What else you need to do:

Just loading the .xib is not enough though. We also need to add this loaded view as a subview to ViewFromNib:

view.frame = self.bounds
view.autoresizingMask = [.flexibleWidth, .flexibleHeight]

Where to put it:

This code should be added to both initialization methods of ViewFromNib:

  • init(frame: CGRect)
  • init(coder: NSCoder)

This way you ensure that the .xib is always loaded when your view is instantiated. It then does not matter if you instantiate your view in your code or use it in another .xib.

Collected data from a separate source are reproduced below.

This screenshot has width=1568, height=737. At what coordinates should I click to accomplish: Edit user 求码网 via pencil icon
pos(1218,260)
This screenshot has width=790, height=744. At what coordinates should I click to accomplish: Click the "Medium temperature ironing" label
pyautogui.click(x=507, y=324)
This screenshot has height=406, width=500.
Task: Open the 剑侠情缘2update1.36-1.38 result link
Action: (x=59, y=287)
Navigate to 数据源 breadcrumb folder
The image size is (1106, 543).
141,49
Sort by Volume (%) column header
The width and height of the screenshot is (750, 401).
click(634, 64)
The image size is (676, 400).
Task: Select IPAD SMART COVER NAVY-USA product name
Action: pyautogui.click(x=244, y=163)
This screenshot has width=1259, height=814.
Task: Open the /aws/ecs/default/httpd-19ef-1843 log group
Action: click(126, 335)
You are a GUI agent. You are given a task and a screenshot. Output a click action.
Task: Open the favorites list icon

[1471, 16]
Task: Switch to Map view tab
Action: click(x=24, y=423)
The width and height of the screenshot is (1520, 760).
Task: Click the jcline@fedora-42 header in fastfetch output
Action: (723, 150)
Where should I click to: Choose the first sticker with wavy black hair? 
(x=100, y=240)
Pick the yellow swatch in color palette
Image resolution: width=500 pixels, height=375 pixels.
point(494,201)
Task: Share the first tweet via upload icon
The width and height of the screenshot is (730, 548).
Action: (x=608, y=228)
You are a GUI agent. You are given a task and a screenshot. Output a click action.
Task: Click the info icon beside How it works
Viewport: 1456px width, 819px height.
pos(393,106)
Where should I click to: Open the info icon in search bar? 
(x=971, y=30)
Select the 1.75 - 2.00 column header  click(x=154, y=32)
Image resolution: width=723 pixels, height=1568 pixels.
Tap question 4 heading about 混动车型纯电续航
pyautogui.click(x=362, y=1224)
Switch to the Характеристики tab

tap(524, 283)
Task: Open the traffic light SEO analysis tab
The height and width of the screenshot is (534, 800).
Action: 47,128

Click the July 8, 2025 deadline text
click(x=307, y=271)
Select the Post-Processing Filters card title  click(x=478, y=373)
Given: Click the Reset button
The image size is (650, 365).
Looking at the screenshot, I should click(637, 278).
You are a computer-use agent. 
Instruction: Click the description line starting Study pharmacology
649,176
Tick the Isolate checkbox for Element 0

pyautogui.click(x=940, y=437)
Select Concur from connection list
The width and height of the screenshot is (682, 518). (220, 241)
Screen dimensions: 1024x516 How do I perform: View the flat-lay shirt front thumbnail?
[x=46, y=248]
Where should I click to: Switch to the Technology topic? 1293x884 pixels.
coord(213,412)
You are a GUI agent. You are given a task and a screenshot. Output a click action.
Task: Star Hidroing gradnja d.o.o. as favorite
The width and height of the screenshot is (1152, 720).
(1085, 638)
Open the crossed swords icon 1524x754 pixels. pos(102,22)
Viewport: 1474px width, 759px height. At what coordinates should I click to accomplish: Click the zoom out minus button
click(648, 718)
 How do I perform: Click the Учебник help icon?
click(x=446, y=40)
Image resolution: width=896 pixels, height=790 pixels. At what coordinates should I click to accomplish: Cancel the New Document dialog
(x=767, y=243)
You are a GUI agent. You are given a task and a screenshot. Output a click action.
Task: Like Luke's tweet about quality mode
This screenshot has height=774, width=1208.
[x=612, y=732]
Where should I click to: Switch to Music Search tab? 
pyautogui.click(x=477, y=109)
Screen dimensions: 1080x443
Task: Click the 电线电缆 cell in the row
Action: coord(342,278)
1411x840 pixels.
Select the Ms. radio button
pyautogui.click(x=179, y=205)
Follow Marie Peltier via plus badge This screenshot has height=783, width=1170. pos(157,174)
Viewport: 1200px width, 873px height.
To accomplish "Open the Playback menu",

Since we use the exact same code in both init-methods, it is a good idea to create a new method e.g. loadView() where the .xib is loaded and added as a subview. You can then just call this method in your init-methods instead. Or, to take it a step further, you can create a subclass of UIView that wraps the loading of a the .xib and let CustomView inherit from it.

That’s it. You’re good to go. If you want to have more background information on why you got to do this continue reading…

…Okay…but why?

First it is important to understand what is happening when we use a custom view in our app. Here it is necessary to distinguish between using your custom view in another .xib and instantiating it programmatically.

But to really understand the difference and to also get an idea of why we need to load the view’s .xib and set it as the view's subview, you need to understand what is happening when a .xib is loaded.

What happens when a .xib is loaded (in short)

  1. The whole content of a .xib file as well as all referenced resources are loaded.
  2. It sends init(coder: NSCoder) (objects that conform to NSCoding) / init() (all other objects) messages to all of its objects.
  3. All connections like actions, outlets and bindings are established between the loaded objects and the ownerpassed when loading the .xib.
    Outlet connections: uses setValue:forKey: method to connect all outlets
    Action connections: uses addTarget:action:forControlEvents: method
  4. It sends awakeFromNib() messages to all objects that were created using init(coder: NSCoder)
  5. It displays any windows whose ‘visible at launch time’ attribute was enabled in the nib file

By knowing this, these three things become clearer

  1. awakeFromNib() is only called when init(coder: NSCoder) was called. Therefore, we should not add any setup code that should always be run in the awakeFromNib() method
  2. When a .xib is loaded and instantiated like I described earlier it tries to find a corresponding outlet property in its File's Owner for its objects that have an outlet set. This is why it is crucial to set the instance of the UIView subclass as the nib's File's Owner when calling instantiateNib(withOwner:options:). Otherwise the nib is not able to connect the outlet and the famous "this class is not key value coding compliant" error occurs. On the other hand, it is not necessary to set the type of the File's Owner in the Interface Builder.
  3. When you load a .xib, an instance of the top-level view is returned. So when you also set the type of the top-level view to the type of the nib's File's Owner. Or said differently, when the top-level view's type and File's Owner's type are equal, loading the .xib always results in a BAD EXCESS ERROR. This is because the .xib's File's Owner cannot be an instance of its top-level view.

So what is a File’s Owner (in short)

  • It is one of the most important objects in a .xib
  • It is the main link between the application code and the contents of the .xib file
  • It is like a controller object that is responsible for the contents of the .xib file
  • It is the single point-of-contact for anything outside of the .xib file

What happens when a view controller with a custom view as a subview is loaded?

Let’s assume you added a view controller and its .xib to your app. And you then added a view element to the view controller's view in its representing .xib and set its type to your custom view. When you run your app and load this view controller, the view controller loads the nib as explained above. This means that an instance of your custom view is created by calling its init(coder: NSCoder) which itself loads its corresponding .xib and adds the .xib's first top-level view as a subview to itself. So since we set the view controller's view's subview type to our custom view the .xib of the custom view is now visible when the view controller's view is displayed.